*Work task*: Copy each line below that has "agent".

*Data supplied*:
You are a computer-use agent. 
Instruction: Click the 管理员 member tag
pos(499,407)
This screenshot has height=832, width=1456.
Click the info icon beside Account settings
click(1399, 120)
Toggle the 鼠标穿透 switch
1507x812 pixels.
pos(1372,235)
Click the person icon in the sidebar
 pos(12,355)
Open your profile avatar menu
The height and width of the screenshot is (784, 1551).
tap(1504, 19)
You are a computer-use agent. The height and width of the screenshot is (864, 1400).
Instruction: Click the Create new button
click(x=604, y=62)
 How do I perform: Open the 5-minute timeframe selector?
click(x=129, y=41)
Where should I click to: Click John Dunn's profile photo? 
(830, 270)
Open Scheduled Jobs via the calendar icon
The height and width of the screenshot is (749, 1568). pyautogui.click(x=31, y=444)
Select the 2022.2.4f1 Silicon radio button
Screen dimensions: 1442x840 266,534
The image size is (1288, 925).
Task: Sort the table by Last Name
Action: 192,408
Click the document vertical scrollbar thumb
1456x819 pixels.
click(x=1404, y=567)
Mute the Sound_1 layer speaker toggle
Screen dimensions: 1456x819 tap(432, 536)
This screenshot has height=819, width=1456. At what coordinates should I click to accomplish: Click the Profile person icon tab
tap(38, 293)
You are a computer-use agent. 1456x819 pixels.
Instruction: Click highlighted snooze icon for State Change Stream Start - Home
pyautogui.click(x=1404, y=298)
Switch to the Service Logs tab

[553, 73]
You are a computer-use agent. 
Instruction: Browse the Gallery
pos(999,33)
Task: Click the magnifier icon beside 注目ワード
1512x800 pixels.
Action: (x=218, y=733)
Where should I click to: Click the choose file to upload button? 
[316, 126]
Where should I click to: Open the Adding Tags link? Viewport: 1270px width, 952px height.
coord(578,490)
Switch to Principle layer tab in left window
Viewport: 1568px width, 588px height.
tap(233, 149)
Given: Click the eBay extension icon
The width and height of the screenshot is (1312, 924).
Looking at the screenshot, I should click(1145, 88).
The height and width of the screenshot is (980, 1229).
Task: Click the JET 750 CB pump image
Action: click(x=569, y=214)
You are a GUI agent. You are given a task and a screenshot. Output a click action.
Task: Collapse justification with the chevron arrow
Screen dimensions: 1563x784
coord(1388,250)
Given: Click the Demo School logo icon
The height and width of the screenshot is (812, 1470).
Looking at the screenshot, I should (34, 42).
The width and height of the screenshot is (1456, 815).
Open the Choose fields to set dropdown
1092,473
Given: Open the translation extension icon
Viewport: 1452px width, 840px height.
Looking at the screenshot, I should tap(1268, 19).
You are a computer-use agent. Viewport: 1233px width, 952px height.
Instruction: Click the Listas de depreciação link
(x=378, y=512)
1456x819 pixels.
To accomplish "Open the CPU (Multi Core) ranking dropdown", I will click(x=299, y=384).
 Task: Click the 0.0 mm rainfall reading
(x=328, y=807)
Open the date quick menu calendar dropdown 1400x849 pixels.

*The completed task*:
You are a computer-use agent. 
You are a computer-use agent. The height and width of the screenshot is (864, 1400).
You are a computer-use agent. 1456x819 pixels.
You are a computer-use agent. 
You are a GUI agent. You are given a task and a screenshot. Output a click action.
You are a computer-use agent. Viewport: 1233px width, 952px height.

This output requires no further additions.